Count the lines of the records below that contain the string "Please", and reply with only that number.
#### TASK INPUT ####
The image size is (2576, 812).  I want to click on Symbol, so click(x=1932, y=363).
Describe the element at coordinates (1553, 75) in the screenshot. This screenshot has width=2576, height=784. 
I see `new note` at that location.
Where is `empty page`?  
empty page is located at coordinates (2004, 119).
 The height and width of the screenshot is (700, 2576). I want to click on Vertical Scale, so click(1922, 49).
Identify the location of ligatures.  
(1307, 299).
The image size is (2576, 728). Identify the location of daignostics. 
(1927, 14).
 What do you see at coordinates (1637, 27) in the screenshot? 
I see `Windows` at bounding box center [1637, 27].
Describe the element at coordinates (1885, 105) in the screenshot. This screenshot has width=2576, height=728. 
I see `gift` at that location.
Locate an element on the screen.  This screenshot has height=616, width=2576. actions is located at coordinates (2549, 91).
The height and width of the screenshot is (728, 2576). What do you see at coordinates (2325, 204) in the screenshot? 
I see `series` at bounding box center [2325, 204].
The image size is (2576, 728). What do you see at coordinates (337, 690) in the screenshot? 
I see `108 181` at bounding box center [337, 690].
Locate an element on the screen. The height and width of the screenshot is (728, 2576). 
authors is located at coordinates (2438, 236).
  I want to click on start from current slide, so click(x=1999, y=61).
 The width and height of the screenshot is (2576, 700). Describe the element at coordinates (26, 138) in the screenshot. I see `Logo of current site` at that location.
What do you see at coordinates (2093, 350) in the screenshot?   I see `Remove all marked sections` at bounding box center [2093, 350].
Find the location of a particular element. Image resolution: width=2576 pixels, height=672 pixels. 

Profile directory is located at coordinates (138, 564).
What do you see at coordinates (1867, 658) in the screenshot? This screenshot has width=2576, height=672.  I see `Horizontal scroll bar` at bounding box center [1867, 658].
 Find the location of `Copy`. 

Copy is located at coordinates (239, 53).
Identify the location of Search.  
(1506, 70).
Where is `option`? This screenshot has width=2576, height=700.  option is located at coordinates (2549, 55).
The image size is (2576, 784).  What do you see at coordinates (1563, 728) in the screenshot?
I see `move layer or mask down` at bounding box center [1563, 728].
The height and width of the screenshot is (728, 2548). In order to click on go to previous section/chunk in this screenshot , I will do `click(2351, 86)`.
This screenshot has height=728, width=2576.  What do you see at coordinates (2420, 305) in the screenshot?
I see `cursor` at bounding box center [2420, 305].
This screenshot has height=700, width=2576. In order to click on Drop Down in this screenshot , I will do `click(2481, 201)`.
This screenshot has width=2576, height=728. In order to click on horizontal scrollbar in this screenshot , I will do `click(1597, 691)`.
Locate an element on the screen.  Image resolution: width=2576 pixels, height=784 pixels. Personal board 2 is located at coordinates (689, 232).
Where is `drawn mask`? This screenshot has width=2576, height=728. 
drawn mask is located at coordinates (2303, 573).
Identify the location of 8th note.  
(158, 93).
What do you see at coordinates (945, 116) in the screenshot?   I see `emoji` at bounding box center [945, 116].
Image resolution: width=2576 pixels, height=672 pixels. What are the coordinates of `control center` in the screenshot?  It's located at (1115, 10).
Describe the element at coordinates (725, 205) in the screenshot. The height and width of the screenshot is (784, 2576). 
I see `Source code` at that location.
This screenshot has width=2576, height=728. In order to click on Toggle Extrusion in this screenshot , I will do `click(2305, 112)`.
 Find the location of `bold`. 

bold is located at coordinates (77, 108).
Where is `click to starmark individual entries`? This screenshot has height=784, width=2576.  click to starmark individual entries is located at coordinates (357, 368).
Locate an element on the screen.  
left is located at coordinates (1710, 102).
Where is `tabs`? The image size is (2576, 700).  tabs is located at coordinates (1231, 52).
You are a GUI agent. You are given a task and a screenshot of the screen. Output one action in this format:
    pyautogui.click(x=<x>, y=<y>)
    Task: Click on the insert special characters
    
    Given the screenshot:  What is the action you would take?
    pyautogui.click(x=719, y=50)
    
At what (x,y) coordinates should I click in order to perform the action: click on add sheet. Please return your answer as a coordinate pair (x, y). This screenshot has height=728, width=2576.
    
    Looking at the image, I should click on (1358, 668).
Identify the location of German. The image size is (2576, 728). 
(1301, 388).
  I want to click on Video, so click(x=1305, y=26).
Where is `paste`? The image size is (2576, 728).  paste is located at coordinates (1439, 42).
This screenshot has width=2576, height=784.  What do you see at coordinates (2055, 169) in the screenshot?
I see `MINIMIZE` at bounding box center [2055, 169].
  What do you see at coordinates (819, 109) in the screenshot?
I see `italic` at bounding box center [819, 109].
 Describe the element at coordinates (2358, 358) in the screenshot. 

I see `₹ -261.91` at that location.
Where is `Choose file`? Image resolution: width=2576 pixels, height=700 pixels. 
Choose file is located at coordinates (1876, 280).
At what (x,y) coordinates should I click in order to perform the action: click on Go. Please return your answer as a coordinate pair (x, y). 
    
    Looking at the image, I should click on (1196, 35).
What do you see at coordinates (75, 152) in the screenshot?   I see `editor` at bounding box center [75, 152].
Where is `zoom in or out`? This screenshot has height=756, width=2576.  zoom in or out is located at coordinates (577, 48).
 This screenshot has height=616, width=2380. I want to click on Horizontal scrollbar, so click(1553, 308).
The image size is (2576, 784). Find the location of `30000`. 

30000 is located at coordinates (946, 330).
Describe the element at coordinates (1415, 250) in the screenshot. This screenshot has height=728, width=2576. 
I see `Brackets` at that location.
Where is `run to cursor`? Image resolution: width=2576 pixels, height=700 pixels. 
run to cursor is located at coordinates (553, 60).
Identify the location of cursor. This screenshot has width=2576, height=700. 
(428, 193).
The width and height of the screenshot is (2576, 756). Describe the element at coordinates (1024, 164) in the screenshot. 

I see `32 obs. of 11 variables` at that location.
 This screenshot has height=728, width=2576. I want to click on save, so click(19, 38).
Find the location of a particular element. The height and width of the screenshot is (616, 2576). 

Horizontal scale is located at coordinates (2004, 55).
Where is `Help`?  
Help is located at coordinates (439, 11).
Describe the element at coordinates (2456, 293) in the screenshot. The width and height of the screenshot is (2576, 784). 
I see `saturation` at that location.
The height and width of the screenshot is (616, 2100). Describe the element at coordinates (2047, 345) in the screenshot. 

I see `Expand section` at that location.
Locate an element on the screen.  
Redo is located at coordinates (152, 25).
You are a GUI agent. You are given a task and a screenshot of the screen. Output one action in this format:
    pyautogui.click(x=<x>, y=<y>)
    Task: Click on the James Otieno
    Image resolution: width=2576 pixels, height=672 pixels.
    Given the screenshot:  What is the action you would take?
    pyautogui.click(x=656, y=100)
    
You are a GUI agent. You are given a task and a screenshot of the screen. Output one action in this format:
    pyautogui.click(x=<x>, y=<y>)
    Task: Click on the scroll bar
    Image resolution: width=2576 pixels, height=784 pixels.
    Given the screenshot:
####
WRITTEN RESPONSE: 2